QiCapture
Overview
QiCapture is the data intake and ingestion pipeline of QiOS. It handles messy life data (exports, receipts, documents) and turns it into clean, structured, and searchable materials.Responsibilities
- Clean and parse raw intake.
- Index and extract metadata from documents (via OCR or scripts).
- Chunk and embed clean text for semantic search.
- Form entity relationships and graphs from text.
- Synchronize indices and manage backups.
Flows
Folder Structure & Table of Contents
Intake Pipeline Stages
- 10 Ingestion: Raw intake from various sources (Paperless, drive imports, manual uploads, email exports, web clips).
- 20 Extraction: OCR processing, text extraction, markdown exports, and transcripts.
- 30 Chunking: Processing clean text into chunks, manifest records, and source mapping.
- 40 Embeddings: Embedding models, Qdrant setup, collections, and vector quality tests.
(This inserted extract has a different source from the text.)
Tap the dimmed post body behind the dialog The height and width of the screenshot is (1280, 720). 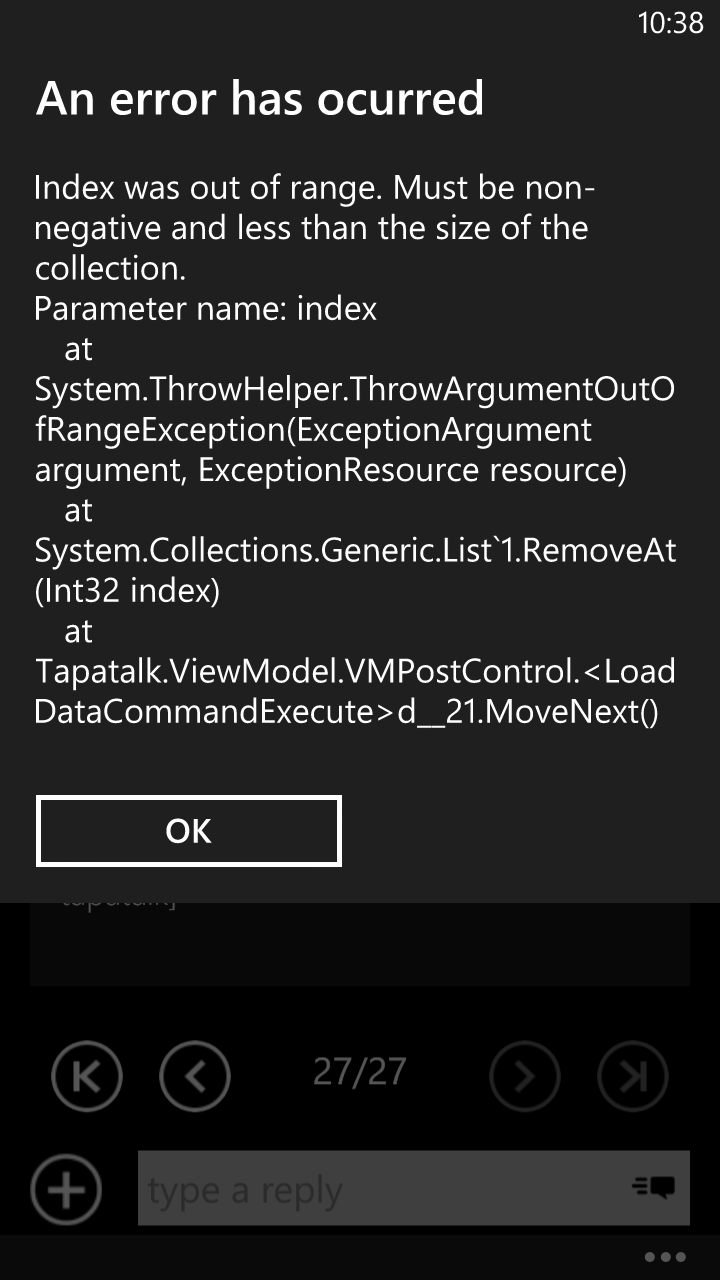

- 50 Graphs: Entity extraction, relationship graphs, and entity maps.
- 60 Retrieval: Semantic search profiles, query logs, retrieval tests, and context packaging.
- 70 Memory: facts storage, session summaries, user preference maps.
- 80 Sync & Backups: Snapshot logs, restore points, and synchronization manifests.
Tools & System References
- NocoDB: Intake tracking database interface.
- Obsidian QiDocs: Vault indexing rules and guidelines for local notes.
- WikiJS: Ingest documentation library.
- Paperless-ngx: Document management setup and indexing rules.